He is quivering in every limb. There is a fierce energy in his low tones. The nervous fire of this man's nature seldom flames save in these moments, with this woman. He has spoken the last words looking confidently in her face.

She listens without making any sign. Her lips are pressed tightly together. Braine goes on in his monologue--his words spoken with a clearness of utterance which has made him remarkable in public speech, and has an awesome impressiveness about it.

"It will be _you_ who will have done it all. I shall look at you, commanding the homage of these people, and think great thoughts. I shall look at you, and be able to speak them. You will be ever at my side, thinking with me; both working for a common end.

"This social and political debut means all.
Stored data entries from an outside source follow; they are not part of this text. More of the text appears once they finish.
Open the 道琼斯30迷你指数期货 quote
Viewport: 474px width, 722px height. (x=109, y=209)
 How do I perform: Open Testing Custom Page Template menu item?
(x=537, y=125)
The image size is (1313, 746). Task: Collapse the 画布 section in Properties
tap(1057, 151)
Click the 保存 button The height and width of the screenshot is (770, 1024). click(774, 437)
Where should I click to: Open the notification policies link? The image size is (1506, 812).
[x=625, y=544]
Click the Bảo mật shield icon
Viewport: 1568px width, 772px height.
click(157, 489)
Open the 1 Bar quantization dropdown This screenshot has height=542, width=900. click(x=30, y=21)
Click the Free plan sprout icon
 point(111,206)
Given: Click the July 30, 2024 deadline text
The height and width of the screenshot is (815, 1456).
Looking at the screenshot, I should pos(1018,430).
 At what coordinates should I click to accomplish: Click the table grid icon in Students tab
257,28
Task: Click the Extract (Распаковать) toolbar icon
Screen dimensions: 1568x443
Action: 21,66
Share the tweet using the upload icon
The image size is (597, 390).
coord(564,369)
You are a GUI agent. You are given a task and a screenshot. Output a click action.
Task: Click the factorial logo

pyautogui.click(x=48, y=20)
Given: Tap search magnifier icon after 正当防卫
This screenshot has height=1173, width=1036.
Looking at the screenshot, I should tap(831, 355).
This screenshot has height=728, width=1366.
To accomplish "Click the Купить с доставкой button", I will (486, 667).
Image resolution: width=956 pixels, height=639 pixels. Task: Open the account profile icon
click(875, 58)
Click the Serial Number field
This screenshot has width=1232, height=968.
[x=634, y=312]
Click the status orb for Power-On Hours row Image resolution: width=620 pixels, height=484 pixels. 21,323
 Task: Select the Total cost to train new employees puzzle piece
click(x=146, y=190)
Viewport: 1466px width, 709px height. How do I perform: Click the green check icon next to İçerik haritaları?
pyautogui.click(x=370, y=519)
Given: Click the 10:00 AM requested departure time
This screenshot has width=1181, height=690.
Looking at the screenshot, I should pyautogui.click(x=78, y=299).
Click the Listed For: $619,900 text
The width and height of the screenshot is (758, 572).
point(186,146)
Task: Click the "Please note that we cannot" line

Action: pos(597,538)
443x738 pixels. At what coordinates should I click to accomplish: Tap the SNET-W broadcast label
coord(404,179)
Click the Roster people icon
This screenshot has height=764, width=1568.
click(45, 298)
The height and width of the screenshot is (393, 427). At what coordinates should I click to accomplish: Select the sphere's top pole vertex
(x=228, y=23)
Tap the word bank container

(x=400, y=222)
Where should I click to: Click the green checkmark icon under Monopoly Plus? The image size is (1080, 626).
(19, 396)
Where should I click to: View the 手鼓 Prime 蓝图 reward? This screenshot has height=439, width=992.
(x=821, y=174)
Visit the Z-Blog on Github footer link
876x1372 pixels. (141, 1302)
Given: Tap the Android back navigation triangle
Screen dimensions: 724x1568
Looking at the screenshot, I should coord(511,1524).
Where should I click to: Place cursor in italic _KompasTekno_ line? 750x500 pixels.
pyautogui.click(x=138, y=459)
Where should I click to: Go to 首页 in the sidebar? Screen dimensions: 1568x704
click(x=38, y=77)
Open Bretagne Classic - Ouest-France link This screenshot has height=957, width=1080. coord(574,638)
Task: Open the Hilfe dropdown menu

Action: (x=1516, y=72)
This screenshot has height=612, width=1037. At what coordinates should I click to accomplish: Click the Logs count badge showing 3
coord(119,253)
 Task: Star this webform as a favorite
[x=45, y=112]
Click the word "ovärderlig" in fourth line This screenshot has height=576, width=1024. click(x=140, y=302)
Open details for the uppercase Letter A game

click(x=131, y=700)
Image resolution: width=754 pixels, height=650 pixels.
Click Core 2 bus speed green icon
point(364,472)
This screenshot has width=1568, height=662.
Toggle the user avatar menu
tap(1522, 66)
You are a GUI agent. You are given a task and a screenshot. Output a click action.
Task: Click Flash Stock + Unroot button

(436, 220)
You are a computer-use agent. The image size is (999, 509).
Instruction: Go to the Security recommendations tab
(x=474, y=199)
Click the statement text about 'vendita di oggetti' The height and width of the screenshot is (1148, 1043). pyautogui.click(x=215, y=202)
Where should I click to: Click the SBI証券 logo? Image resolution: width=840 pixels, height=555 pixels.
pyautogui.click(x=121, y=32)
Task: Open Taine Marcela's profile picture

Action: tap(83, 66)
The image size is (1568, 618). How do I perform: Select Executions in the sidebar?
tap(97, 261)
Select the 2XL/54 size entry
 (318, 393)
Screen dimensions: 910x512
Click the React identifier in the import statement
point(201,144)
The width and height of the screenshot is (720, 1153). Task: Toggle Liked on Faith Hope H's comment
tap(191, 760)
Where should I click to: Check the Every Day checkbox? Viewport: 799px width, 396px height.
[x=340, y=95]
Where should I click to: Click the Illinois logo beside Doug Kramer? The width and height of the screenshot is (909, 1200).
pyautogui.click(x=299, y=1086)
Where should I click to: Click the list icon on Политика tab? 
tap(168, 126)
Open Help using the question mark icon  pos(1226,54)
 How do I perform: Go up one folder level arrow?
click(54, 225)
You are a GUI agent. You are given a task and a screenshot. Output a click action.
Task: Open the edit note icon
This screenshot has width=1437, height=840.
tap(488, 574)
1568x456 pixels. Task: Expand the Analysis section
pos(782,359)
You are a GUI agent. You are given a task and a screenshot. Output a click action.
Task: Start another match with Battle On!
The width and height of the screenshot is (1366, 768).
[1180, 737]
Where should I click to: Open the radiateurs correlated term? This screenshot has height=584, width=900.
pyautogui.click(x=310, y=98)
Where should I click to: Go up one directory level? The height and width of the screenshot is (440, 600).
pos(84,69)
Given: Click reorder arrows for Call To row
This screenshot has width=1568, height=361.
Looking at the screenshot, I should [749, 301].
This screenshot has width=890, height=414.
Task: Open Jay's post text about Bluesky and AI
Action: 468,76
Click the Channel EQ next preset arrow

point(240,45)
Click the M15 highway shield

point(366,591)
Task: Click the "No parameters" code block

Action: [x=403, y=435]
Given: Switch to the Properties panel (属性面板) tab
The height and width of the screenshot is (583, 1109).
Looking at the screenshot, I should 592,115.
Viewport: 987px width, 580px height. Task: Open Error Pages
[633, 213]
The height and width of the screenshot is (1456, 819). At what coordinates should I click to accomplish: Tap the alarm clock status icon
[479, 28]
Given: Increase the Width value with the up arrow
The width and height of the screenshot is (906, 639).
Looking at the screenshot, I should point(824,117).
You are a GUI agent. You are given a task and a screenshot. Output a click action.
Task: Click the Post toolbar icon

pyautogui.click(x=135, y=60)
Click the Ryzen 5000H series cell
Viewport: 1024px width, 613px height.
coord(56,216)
It is by our mutual desires--the sympathy of each in every thought of the other--our cooperation--that we shall win the fight. I thought I loved you years ago, that you were necessary to me. It was true; but I worship you now, and without you all would be over. I am appalled when I think of what this year holds for me to accomplish; it is only the knowledge that you are by me that makes it possible. I have never needed you--never can need you--as I do now, as I shall in those immediate months to come. I--"

Helen turns her face towards him. She checks him with a sudden, imperative gesture. Her face is as white as death. For a moment she does not speak. Braine grows white, too, at the expression he sees. He dares not break the silence, but waits for her to do it. Presently she says, in a low voice, with apparent effort:

"I--I have something to tell you."

She stops abruptly for a moment, then begins again, looking steadily in his face:

"I have something to tell you. I--I fear it will make a difference; that it will cause you regret, and perhaps--if you meant what you have just said--failure. I--"

She stops as though unable to continue. Braine looks at her in amazement. He sees her suffering, and involuntarily lays his hand, with a sudden, assuring movement over hers.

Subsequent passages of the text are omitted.